Volcanic rocks of the Latir volcanic field evolved in an open system by crystal fractionation, magma mixing, and crustal assimilation. Early high-SiO2 rhyolites (28.5 Ma) fractionated from intermediate compositionmagmas that did not reach the surface. Most precaldera lavas have intermediate-compositions, from olivine basaltic-andesite (53% SiO2) to quartz latite (67% SiO2). The precaldera intermediate-composition lavas have anomalously high Ni and MgO contents and reversely zoned hornblende and augite phenocrysts, indicating mixing between primitive basalts and fractionated magmas. Isotopic data indicate that all of the intermediate-composition rocks studied contain large crustal components, although xenocrysts are found only in one unit. Inception of alkaline magmatism (alkalic dacite to high-SiO2 peralkaline rhyolite) correlates with, initiation of regional extension approximately 26 Ma ago. The Questa caldera formed 26.5 Ma ago upon eruption of the >500 km3 high-SiO2 peralkaline Amalia Tuff. Phenocryst compositions preserved in the cogenetic peralkaline granite suggest that the Amalia Tuff magma initially formed from a trace element-enriched, high-alkali metaluminous magma; isotopic data suggest that the parental magmas contain a large crustal component. Degassing of water- and halogen-rich alkali basalts may have provided sufficient volatile transport of alkalis and other elements into the overlying silicic magma chamber to drive the Amalia Tuff magma to peralkaline compositions. Trace element variations within the Amalia Tuff itself may be explained solely by 75% crystal fractionation of the observed phenocrysts. Crystal settling, however, is inconsistent with mineralogical variations in the tuff, and crystallization is thought to have occurred at a level below that tapped by the eruption.

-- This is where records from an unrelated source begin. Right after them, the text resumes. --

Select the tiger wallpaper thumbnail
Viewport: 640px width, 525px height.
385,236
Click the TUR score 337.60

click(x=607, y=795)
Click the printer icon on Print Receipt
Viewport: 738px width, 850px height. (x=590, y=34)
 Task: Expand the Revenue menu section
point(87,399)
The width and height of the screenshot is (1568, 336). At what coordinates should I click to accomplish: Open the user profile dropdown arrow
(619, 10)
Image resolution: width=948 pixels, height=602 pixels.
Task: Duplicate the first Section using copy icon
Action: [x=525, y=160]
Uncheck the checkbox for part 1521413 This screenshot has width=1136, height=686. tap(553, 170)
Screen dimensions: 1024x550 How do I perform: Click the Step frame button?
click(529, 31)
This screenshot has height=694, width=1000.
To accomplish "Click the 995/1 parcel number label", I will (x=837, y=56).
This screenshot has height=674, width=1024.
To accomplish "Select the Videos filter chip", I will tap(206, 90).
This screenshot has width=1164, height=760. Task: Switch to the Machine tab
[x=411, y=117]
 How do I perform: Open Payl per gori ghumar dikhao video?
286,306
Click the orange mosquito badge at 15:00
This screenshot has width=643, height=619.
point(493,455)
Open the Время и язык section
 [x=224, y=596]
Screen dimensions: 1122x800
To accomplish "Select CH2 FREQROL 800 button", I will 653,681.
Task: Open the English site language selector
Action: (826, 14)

Spatially associated Miocene (15-11 Ma) lavas did not assimilate large amounts of crust or mix with primitive basaltic magmas. Both mixing and crustal assimilation processes appear to require development of relatively large magma chambers in the crust that are sustained by large basalt fluxes from the mantle. The lack of extensive crustal contamination and mixing in the Miocene lavas may be related to a decreased basalt flux or initiation of blockfaulting that prevented pooling of basaltic magma in the crust.  相似文献   

9.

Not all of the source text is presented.